CARPMAEL, William. b. 90 Chancery lane, London 27 Feb. 1804; designed and erected salt works in Cheshire which he managed; patent agent and consulting engineer in London 1835; A.I.C.E. 1830, M.I.C.E. 1840, member of council 1858; M.I.M.E. 1862; member of Metropolitan Board of Works from its formation 14 Aug. 1855 to his death; author of The law of patents for inventions explained for the use of inventors and patentees 1832 6 ed. 1860; Law reports of patent cases 3 vols. 1843–52. d. Streatham hill near London 9 July 1867.

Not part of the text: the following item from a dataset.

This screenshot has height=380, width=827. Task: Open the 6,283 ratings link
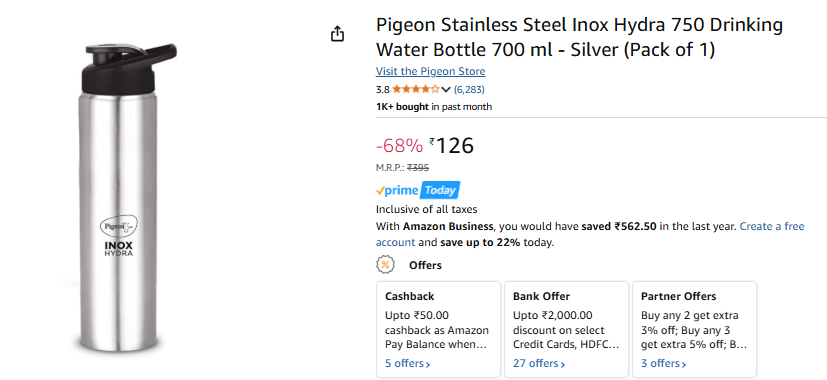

CARR, Rev. James. b. April 1784; P.C. of South Shields 1831–62; hon. canon of Durham 1860 to death; master of Sherburn hospital, Durham 1862 to death. d. Sherburn hospital 29 March 1874.

CARR, John Charles (eld. son of John Carr of Trinidad). b. Trinidad 1810; LL.B. London 1839; barrister G.I. 6 May 1840; Queen’s advocate of Sierra Leone, May 1840, chief justice 20 Aug. 1841 to 1865; declined honour of knighthood twice. d. Bedford house, New Barnet 2 Sep. 1880 in 71 year.

CARR, Mark William. Assistant inspector general of Madras police 12 Sep. 1862; major Madras staff corps 16 Feb. 1870 to death; author of A collection of Telugu proverbs together with some Sanscrit proverbs 1868; edited Descriptive and historical papers relating to the seven pagodas on the Coromandel coast by W. Chambers and others 1869; lost in wreck of “General Outram” off Rutnagherry on the coast of Malabar 16 Jany. 1871.

CARR, Right Rev. Thomas. b. Yorkshire 1788; sizar St. John’s coll. Cam. 10 June 1809; B.A. 1813; D.D. Lambeth 12 Sep. 1832; chaplain at Bombay; bishop of Bombay 15 July 1837 to July 1851, consecrated at Lambeth 19 Nov. 1837; R. of St. Peter and St. Paul i.e. The Abbey with St. James’s, Bath, April 1854 to death. d. Lansdown crescent, Bath 5 Sep. 1859. Illust. news of the world iv, 177 (1859), portrait.

CARR, Thomas. b. Durham 23 Jany. 1824; invented a new method of drying glue, the disintegrator a machine much used in various trades and manufactures, and a flour mill on the disintegrator principle which is a good deal used in Scotland. d. Bristol 29 March 1874.

CARR, Sir William Ogle (3 son of Thomas Wm. Carr of Frognal, Hampstead, barrister). Barrister G.I. 26 April 1826; King’s advocate in Ceylon; second puisne judge of Ceylon 19 Dec. 1839, chief justice 14 Aug. 1854 to death; knighted by patent 14 Aug. 1854. d. Candy, Ceylon 24 April 1856 aged 53.

CARRE, Robert Riddell. b. Edinburgh 27 Feb. 1782; entered navy 2 June 1796; placed on half pay 15 Nov. 1816; captain 12 Aug. 1819; retired V.A. 10 Sep. 1857. d. Caverse Carre, Roxburghshire 1 March 1860.

CARRICK, Thomas (2 child of John Carrick of Carlisle, cotton-mill owner). b. Upperley near Carlisle 4 July 1802; a chemist at Carlisle to about 1830; miniature painter at Newcastle 1836, in London 1839–68; exhibited annually 8 miniatures at R.A. 1841–66, Turner annuitant 1868 to death; presented by Prince Albert with a medal for his invention of painting miniatures on marble 1845. d. Newcastle 31 July 1875.